CHICAGO (WLS) -- More children are being diagnosed with pediatric cancer in Illinois than any other state in the Midwest.
But doctors say a new study from the Center for Disease Control is actually very helpful.
Benjamin Burke's nickname is Benjamin the Brave. The 9-year-old leukemia patient goes in for regular tests and treatment at Lurie Children's Hospital.
But in his spare time he also raises tens of thousands of dollars for pediatric cancer research. His lemonade stands in west suburban Glen Ellyn have raised $70,000.
He counts among his friends former cancer patient and current Cubs first baseman Anthony Rizzo.
"He had cancer like me and he knows how to go through it," said Benjamin Burke.
Benjamin is one of thousands of pediatric cancer patients in the state. According to a study by the Centers for Disease Control, Illinois has the highest pediatric cancer rate in the Midwest.
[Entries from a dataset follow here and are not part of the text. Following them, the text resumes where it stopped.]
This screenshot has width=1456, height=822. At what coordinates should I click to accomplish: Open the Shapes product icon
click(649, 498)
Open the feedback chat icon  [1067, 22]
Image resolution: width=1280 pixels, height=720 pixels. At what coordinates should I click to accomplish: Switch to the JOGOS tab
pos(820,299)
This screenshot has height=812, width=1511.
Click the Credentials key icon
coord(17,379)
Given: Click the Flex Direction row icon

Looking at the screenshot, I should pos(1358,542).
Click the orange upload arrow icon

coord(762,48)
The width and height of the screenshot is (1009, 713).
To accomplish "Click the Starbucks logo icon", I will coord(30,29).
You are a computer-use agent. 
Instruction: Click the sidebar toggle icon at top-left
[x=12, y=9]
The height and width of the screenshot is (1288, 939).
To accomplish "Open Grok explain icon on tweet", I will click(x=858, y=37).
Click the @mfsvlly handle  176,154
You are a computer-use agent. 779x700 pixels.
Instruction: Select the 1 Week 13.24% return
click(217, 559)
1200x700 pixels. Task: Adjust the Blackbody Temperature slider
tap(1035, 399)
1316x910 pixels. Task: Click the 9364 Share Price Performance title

Doctors say it's not clear why, but they say the study helps.
Dr. Stewart Goldman, who heads Lurie Children's Hospital's pediatric cancer ward says, "Anything that brings exposure to the incidence and need for better research and better treatment is truly beneficial."
Dr. Goldman says funding for pediatric cancer makes up only about three percent of overall cancer funding.
"Funding for pediatric cancer is not a priority in our country and children are getting treatments that are archaic," said Jennie Burke, Benjamin's mother.
Benjamin says he wants be a doctor to help other kids with cancer when he grows up. But that's after his first career as a baseball player, of course.
Doctors say even before the results of the study came out, they would have expected Illinois to rank pretty high for pediatric cancer. In fact, Lurie Children's Hospital is in the process of expanding their facilities and services to treat those children.
Benjamin is still undergoing chemotherapy and he has another lemonade stand planned for September. All of the money raised goes toward the Anthony Rizzo Family Foundation.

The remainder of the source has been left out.